Я с ней скоро познакомился… Говорила она порядочно; без претензий на особое развитие, но ясно и толково. Впрочем, по некоторым фразам, иногда вырывавшимся у ней, было заметно, что людей она видала много и разнообразного пошиба, речей слыхала довольно, в том число и так называемых «передовых», хоть суть этих речей ею и не затрагивалась серьезно. Скорей, она скользила по этой сути. Да и вообще в области «передовых» воззрений ограничилась только двумя-тремя скептическими, но легкомысленными фразами. Видно было, что скептицизм этот не только не продуман ею, но даже и сказался-то почти против ее воли, может быть отчасти и ради особого щегольства. Во всяком случае, когда я, придравшись к какой-то вольнодумной ее фразе, стал было приставать к ней, она отделалась шуткою, по-видимому совершенно не придавая значения ни своему вольнодумству, ни моей придирчивости. Но это легкомысленное вольнодумство казалось в ней почему-то органическим… Надо добавить, что касалось оно вопросов преимущественно нравственных и далее этого не шло.
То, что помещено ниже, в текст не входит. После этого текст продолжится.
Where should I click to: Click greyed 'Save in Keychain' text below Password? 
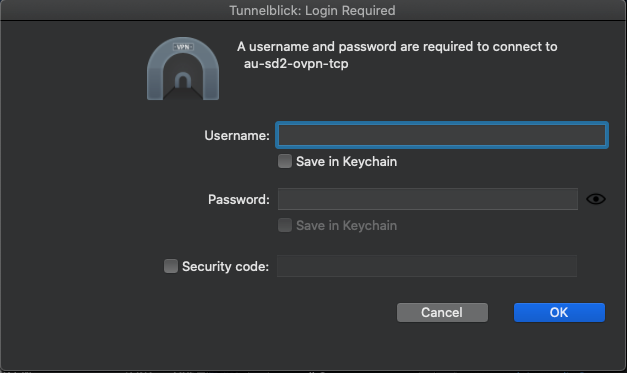click(x=346, y=225)
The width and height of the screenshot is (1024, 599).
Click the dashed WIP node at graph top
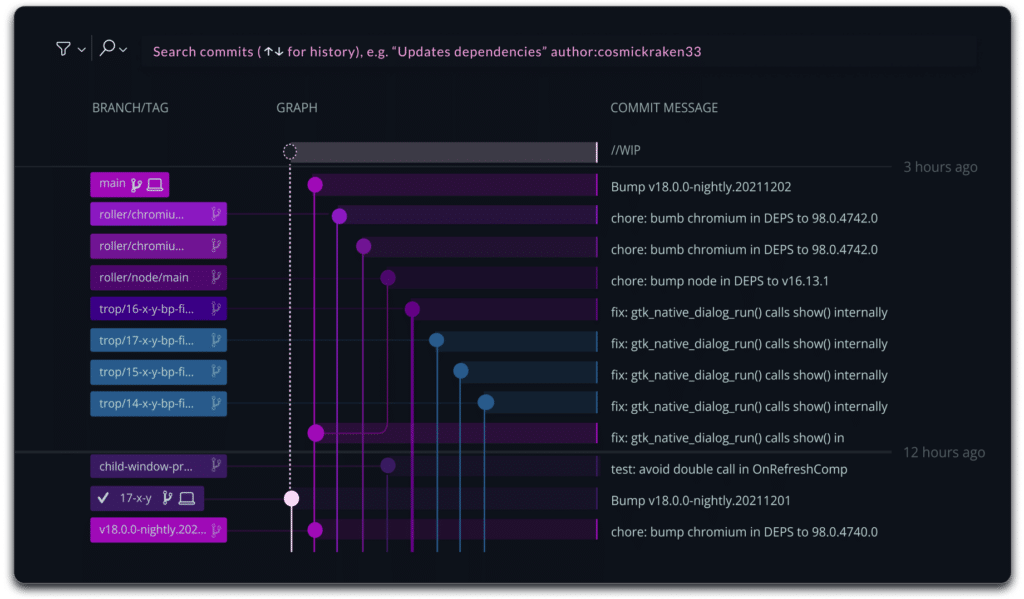291,151
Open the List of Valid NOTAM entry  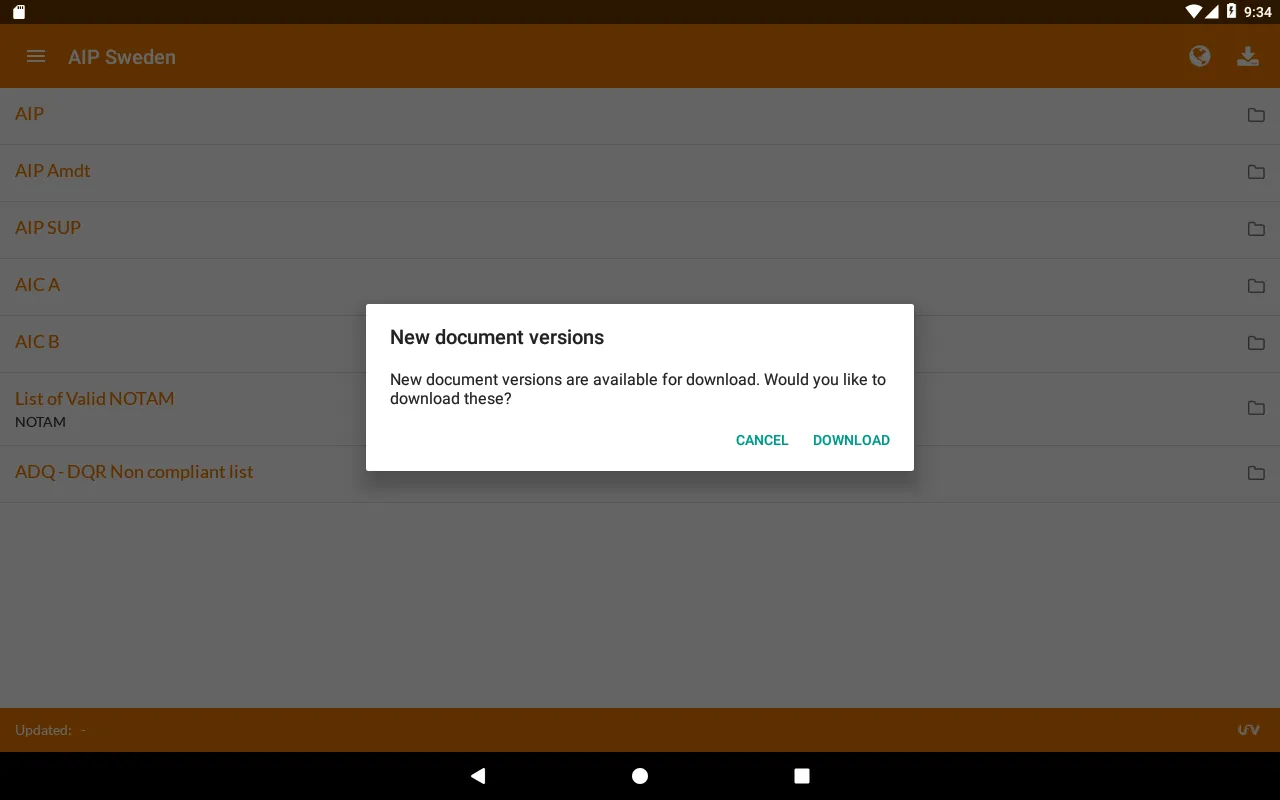tap(95, 399)
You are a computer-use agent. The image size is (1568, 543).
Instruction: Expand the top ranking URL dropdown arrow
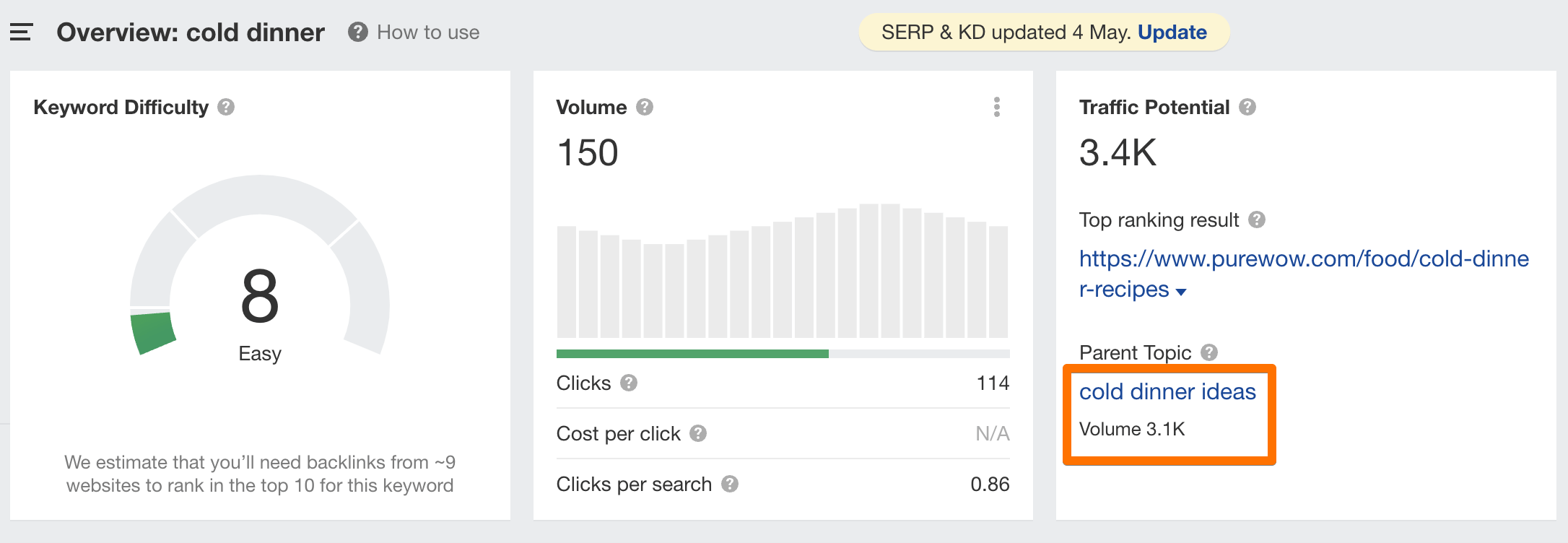pyautogui.click(x=1181, y=292)
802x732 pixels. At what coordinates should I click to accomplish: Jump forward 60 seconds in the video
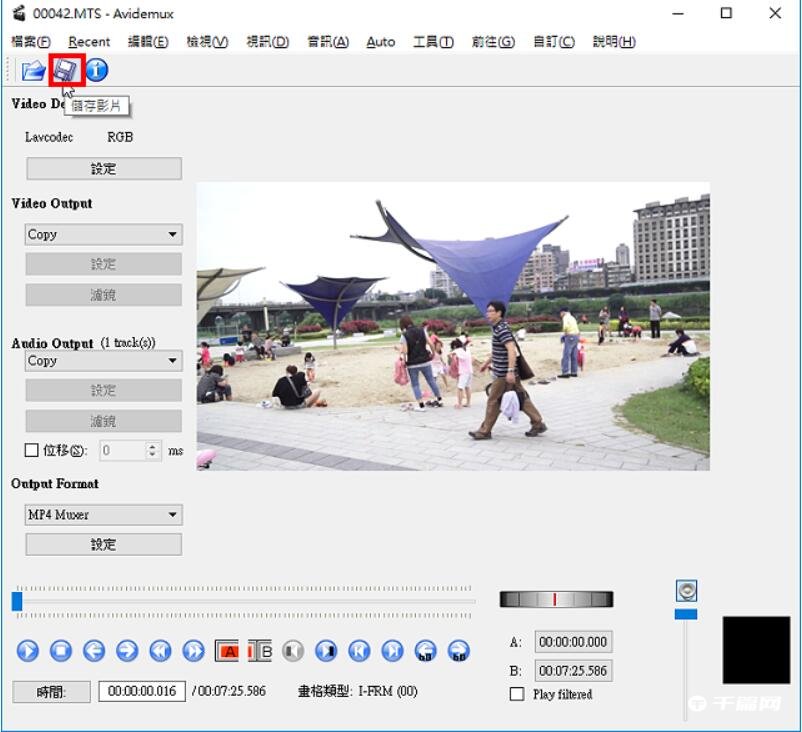(x=459, y=651)
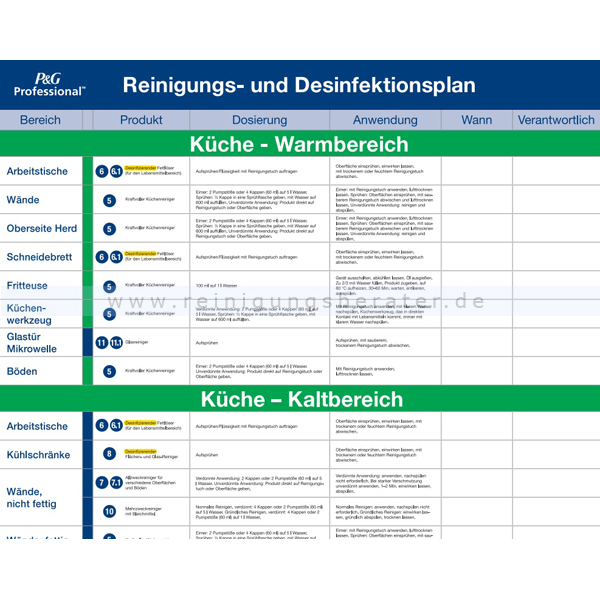This screenshot has height=600, width=600.
Task: Click the Küche - Warmbereich section banner
Action: [x=300, y=143]
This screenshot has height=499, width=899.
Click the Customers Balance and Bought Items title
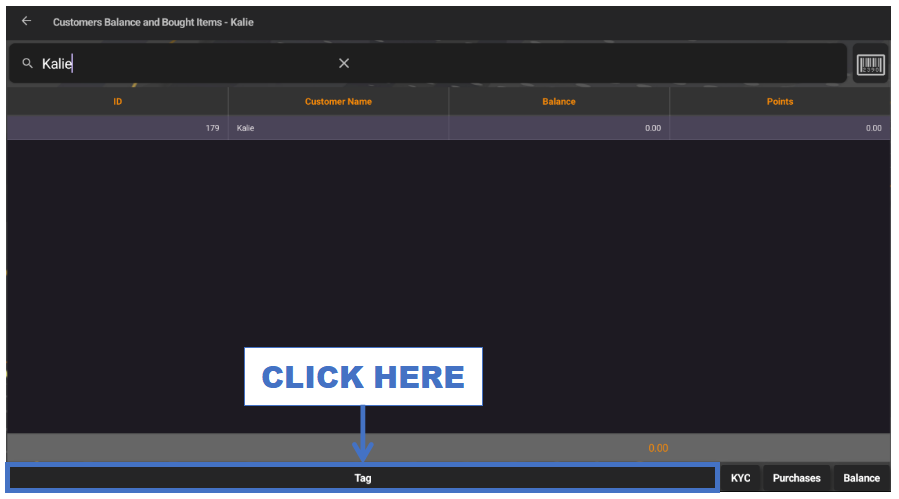click(153, 22)
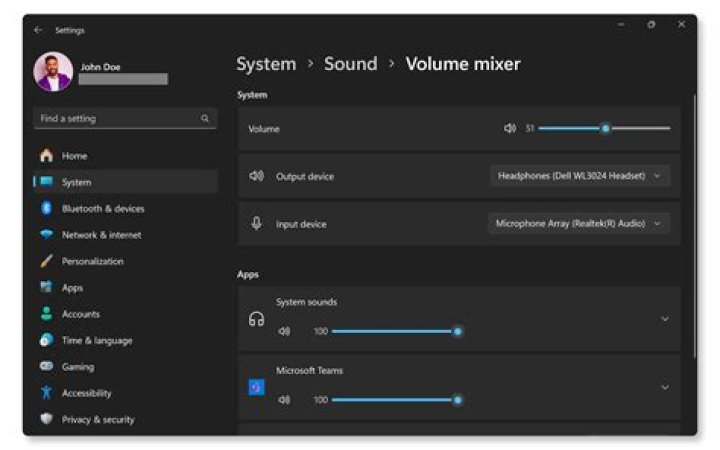Click the Sound breadcrumb link
This screenshot has width=720, height=450.
(x=350, y=64)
– Что это вам вздумалось с ребятишками возиться? – спросил я ее.
– Да как вам сказать… – она на минуту задумалась, – деться мне некуда… делать нечего…
Говорила она медленно и часто делала паузы.
– Как же так?
– Да так… С отцом мы в ссоре. Мать тоже как-то… – она немного затруднилась подыскать выражение, – чуднo ко мне относилась… Средств никаких… вот вам и все! А с ребятишками – нетрудно… Ну, свобода тут… Народ простой, притязаний нет у них… – Она лениво усмехнулась.
– Можно бы, мне кажется, повыгодней место найти?
– Оно конечно… и я, может быть, брошу это… Но ведь образование надо какое-нибудь… Вы знаете – я в институте не кончила… Спасибо, этот-то случай вышел!.. Я ведь пыталась и прежде в учительницы-то… Ну, экзамен требовался… А, тут как-то так… шутя!.. Гермоген Абрамыч пристал, пристал… Вы знакомы с ним?.. Я и решилась… – Она улыбнулась не без лукавства и затем продолжала: – Это все комедия, конечно. Какая грамота, и на что она им… Да и Гермоген Абрамыч говорит то же самое… Но знаете, берешь деньги и как-то совестно иногда… Ну, долбишь им, задаешь там из Ливанова, из других… время и тянется себе… Ах, правда, иногда очень скучно!
– Вы бы читали.
– Да признаться, не люблю я читать-то: все выдумано, вздор все… бедность, несчастия, страдания какие-то – ну, к чему это!.. И притом все мужик, мужик, мужик, – ведь это вредно, наконец!.. Вот французские романы еще ничего, да и то что-то нет теперь интересных… А уж русские – такая все сушь, такая тоска!.. – И она засмеялась.
Я спросил ее, где она жила прежде, чем занималась.
– Чем занималась-то я? – возразила она. – Вот уж, право, не сумею сказать… Мы в Петербурге прежде жили: папаша служил… Ну, там и замуж вышла, за чиновника в штабе… Потом он умер… Папаша вышел в отставку… Я в Петербурге пожила еще года два… Пробовала в телеграфистки, в акушерки думала… Потом в учительницы… Тут приехала сюда – у отца домик в городе, – подвернулся Гермоген Абрамыч и… вот!